Linear Regression

Plotting approximate best fit line

SL 4.4

Best fit lines can also be drawn approximately by eye. We start by finding the average x and y, giving the point (xˉ,yˉ). We then take a ruler and place it on this point, and adjust the slope until we find a reasonable best fit line.

Regression line y on x

SL 4.4

Linear regression is a statistical method used to model the relationship between two variables when data is given as pairs of points (x,y). We fit a straight line (called the regression line) that minimizes the average vertical distance from the points:

The general equation of the regression line is:

y=ax+b

where a is the slope and b is the y-intercept.

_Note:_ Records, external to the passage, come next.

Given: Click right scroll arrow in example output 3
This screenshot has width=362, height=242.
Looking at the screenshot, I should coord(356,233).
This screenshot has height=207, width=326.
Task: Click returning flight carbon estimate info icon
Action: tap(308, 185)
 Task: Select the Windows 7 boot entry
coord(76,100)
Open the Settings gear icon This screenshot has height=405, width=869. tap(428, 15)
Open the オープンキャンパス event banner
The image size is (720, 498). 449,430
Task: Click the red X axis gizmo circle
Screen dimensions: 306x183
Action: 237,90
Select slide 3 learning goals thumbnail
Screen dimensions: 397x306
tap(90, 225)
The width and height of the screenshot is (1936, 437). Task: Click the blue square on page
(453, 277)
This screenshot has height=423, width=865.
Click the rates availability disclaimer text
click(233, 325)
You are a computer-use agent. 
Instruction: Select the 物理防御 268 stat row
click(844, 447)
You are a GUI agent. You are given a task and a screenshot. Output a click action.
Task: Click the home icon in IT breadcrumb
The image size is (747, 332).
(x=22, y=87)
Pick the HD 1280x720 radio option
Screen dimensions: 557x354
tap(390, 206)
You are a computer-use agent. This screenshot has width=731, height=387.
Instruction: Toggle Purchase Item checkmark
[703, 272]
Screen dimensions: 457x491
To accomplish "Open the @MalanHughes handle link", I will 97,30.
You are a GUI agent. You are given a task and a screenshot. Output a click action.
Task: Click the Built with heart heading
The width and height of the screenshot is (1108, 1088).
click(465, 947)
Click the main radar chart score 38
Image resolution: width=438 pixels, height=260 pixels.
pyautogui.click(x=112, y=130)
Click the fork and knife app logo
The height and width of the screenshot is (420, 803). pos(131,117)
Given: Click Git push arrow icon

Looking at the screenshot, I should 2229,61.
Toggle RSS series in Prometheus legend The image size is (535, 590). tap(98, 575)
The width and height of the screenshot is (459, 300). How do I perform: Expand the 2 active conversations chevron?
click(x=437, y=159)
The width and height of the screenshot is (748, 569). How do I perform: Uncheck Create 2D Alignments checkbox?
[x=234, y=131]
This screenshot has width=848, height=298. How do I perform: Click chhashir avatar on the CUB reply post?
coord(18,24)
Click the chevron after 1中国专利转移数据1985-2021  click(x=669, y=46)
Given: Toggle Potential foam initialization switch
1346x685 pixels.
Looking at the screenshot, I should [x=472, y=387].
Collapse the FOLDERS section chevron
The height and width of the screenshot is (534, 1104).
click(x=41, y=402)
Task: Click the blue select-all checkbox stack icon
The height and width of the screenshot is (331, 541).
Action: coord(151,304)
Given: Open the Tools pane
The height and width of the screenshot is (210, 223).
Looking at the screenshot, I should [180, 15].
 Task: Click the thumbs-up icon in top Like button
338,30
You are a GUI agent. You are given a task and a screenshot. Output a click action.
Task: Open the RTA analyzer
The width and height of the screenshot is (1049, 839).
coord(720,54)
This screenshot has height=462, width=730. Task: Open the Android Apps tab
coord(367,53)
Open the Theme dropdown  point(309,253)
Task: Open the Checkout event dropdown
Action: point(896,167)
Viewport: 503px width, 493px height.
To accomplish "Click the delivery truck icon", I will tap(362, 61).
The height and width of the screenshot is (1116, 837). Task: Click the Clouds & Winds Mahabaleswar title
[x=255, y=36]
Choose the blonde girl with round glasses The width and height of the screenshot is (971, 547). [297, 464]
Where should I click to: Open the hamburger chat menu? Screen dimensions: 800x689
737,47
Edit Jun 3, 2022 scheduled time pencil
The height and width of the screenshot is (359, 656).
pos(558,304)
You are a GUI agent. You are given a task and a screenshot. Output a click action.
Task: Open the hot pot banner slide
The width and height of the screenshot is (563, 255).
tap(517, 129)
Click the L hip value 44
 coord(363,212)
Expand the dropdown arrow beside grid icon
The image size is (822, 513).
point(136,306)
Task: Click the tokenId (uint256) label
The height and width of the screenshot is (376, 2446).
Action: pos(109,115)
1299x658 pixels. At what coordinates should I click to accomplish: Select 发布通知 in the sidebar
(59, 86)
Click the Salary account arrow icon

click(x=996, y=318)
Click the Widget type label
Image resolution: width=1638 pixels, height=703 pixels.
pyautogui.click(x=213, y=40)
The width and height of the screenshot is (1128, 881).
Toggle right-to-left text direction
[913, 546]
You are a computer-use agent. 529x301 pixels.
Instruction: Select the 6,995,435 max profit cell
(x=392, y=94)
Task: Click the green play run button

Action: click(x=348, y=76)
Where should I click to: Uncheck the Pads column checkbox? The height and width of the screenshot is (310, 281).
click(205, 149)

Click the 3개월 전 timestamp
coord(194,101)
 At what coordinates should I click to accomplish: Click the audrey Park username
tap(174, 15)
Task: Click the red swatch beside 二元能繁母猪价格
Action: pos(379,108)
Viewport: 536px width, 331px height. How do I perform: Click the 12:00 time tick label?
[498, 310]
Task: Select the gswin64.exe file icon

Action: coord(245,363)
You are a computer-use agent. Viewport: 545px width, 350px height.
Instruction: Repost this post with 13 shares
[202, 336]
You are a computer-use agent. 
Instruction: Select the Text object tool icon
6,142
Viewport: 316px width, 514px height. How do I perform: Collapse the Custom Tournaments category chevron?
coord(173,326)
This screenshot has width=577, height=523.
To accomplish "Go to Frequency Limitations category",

The values of a and b can be found using a calculator:

Use Stat>Edit to fill in x- and y-values into L1 and L2.
Then, press Stat, right arrow to the CALC menu, and select 4:LinReg(ax+b).

Pearson's Product-Moment Correlation Coefficient

SL 4.4

Pearson's product-moment correlation coefficient, denoted by r, measures the strength and direction of a linear relationship between two numerical variables x and y. Its value always lies between −1 and +1:

r=+1: perfect positive linear relationship
r=−1: perfect negative linear relationship
r=0: no linear relationship

A positive value means y generally increases as x increases; a negative value means y generally decreases as x increases. The closer r is to ±1, the stronger the linear relationship.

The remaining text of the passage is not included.